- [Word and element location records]
* START *

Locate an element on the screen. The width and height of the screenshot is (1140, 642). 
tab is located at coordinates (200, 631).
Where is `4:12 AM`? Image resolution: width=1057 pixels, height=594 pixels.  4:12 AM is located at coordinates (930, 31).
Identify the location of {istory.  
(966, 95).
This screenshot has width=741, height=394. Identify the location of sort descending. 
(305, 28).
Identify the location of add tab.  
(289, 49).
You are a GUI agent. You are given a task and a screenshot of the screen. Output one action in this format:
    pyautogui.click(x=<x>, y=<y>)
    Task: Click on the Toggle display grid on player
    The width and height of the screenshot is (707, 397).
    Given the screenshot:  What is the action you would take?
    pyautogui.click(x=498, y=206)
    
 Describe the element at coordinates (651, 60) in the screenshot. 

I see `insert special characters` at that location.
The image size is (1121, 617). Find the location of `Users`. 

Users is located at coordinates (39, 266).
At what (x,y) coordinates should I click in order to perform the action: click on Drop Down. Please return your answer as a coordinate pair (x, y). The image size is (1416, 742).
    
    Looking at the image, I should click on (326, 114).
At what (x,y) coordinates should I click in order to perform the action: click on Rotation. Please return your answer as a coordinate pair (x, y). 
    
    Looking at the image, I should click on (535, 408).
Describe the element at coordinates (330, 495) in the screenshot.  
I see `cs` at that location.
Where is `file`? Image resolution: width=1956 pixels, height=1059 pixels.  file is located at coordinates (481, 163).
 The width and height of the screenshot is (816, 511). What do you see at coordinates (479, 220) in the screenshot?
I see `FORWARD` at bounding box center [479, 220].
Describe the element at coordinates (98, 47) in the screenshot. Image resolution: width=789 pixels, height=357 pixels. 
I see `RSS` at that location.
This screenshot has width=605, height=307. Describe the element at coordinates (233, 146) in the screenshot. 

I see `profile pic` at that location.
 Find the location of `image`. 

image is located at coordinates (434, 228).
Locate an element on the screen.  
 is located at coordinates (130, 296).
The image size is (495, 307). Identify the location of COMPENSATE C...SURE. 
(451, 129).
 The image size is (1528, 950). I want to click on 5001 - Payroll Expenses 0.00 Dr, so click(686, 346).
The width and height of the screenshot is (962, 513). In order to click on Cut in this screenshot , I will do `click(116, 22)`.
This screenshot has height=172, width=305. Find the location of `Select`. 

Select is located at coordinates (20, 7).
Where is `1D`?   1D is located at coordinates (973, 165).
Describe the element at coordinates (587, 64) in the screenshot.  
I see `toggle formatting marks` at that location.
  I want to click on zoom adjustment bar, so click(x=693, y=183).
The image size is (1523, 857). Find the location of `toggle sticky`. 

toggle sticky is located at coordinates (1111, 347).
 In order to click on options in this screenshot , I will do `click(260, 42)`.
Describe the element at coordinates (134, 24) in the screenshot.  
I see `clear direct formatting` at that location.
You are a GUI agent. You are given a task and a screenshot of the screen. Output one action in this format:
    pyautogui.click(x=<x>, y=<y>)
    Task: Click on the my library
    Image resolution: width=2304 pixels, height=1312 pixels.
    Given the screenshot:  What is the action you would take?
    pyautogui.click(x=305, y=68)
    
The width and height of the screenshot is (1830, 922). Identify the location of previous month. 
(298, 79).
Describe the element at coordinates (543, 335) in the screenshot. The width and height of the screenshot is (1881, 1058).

* END *

- [AIM] Copy out the lines of the items above word for word, from the line containing "coordinates (481, 163)." through the line containing "Select is located at coordinates (20, 7).", and include nothing else.

- [THE OUTPUT]
Where is `file`? Image resolution: width=1956 pixels, height=1059 pixels.  file is located at coordinates (481, 163).
 The width and height of the screenshot is (816, 511). What do you see at coordinates (479, 220) in the screenshot?
I see `FORWARD` at bounding box center [479, 220].
Describe the element at coordinates (98, 47) in the screenshot. Image resolution: width=789 pixels, height=357 pixels. 
I see `RSS` at that location.
This screenshot has width=605, height=307. Describe the element at coordinates (233, 146) in the screenshot. 

I see `profile pic` at that location.
 Find the location of `image`. 

image is located at coordinates (434, 228).
Locate an element on the screen.  
 is located at coordinates (130, 296).
The image size is (495, 307). Identify the location of COMPENSATE C...SURE. 
(451, 129).
 The image size is (1528, 950). I want to click on 5001 - Payroll Expenses 0.00 Dr, so click(686, 346).
The width and height of the screenshot is (962, 513). In order to click on Cut in this screenshot , I will do `click(116, 22)`.
This screenshot has height=172, width=305. Find the location of `Select`. 

Select is located at coordinates (20, 7).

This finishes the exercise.